## Work task
Using the records that follow, copy every line containing the word "will".

- - -

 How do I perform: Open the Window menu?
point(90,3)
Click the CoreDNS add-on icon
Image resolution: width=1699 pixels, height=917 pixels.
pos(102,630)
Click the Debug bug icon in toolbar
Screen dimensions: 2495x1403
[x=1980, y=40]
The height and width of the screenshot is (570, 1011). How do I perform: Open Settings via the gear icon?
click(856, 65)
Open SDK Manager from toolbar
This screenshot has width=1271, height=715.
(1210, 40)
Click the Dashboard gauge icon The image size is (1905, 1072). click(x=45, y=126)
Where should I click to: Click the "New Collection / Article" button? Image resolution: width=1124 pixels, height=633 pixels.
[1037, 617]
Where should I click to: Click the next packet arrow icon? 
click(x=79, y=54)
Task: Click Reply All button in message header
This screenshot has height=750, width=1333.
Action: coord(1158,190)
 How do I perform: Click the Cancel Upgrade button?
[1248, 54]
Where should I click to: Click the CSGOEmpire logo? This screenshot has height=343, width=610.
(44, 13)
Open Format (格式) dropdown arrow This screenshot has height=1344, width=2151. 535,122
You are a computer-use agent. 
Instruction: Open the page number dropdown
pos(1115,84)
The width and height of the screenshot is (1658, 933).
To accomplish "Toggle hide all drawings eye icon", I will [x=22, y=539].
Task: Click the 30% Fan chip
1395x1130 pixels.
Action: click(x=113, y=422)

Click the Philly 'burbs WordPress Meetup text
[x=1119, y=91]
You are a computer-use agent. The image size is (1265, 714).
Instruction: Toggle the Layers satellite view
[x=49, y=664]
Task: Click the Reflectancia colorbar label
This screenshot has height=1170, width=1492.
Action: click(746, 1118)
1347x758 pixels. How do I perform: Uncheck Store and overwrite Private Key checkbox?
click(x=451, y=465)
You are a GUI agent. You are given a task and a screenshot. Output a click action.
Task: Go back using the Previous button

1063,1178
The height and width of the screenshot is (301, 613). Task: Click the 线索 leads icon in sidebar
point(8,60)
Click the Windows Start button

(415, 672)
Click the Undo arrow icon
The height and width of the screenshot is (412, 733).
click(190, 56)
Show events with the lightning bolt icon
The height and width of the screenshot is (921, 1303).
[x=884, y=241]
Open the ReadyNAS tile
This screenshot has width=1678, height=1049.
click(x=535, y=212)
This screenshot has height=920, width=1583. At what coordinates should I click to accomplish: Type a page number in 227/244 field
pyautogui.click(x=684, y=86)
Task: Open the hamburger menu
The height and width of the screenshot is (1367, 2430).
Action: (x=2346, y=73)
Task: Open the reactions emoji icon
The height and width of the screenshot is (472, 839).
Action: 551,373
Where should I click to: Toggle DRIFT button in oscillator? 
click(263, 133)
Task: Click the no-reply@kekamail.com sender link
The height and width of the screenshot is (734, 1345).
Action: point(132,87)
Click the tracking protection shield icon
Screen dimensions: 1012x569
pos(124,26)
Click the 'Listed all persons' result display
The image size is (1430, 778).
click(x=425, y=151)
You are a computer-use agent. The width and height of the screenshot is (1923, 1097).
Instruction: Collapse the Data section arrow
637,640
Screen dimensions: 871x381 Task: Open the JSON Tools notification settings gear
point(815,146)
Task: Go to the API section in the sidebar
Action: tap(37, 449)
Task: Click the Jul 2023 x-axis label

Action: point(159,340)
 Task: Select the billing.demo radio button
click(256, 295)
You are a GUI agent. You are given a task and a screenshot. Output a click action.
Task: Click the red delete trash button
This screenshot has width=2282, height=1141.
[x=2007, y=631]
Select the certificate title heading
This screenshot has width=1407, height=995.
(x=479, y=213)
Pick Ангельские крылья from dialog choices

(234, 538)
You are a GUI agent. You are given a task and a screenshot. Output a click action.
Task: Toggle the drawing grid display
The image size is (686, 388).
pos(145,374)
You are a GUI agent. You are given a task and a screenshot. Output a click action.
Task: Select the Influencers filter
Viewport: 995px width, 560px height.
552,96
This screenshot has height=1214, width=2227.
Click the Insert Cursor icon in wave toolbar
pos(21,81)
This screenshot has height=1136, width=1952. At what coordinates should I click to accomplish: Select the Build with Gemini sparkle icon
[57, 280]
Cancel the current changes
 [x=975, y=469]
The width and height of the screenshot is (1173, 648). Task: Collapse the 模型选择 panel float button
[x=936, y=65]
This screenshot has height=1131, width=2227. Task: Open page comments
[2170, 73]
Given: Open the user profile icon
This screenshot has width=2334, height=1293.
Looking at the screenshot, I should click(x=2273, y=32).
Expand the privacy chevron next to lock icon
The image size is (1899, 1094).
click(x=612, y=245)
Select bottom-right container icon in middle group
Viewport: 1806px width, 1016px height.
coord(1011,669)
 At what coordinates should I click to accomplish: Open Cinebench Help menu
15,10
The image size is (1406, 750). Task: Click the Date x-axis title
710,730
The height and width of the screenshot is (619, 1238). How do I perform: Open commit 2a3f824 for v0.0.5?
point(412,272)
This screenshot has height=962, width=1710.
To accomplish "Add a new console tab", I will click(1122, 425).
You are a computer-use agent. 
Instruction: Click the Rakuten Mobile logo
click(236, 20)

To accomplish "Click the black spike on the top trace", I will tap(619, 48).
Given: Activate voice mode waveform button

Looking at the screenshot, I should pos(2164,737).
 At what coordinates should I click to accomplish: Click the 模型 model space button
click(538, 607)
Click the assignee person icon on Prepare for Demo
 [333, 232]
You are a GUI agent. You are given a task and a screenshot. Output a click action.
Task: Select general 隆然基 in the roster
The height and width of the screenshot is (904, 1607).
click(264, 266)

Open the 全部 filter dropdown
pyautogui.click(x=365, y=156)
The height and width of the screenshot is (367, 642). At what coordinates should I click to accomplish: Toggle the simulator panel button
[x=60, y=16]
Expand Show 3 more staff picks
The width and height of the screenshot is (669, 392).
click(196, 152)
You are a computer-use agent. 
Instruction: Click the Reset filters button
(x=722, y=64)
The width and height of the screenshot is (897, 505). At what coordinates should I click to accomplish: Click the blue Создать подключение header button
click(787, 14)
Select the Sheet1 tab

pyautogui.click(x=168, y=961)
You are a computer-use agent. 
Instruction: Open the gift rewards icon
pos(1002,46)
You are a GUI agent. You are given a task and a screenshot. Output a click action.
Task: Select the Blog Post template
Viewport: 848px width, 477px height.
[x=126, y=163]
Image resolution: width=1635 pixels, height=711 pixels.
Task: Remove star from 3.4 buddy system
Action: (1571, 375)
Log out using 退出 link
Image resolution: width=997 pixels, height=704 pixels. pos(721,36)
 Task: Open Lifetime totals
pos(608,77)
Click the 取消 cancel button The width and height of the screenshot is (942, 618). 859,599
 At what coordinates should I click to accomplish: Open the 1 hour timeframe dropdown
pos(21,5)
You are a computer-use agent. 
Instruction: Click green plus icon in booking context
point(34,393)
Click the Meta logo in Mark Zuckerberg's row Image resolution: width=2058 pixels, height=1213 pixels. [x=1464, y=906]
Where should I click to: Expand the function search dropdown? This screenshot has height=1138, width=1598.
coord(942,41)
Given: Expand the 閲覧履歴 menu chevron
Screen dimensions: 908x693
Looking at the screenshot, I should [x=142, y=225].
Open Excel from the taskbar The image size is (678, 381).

- - -

## Reply to the task
To accomplish "Toggle hide all drawings eye icon", I will [x=22, y=539].
To accomplish "Add a new console tab", I will click(1122, 425).
To accomplish "Click the black spike on the top trace", I will tap(619, 48).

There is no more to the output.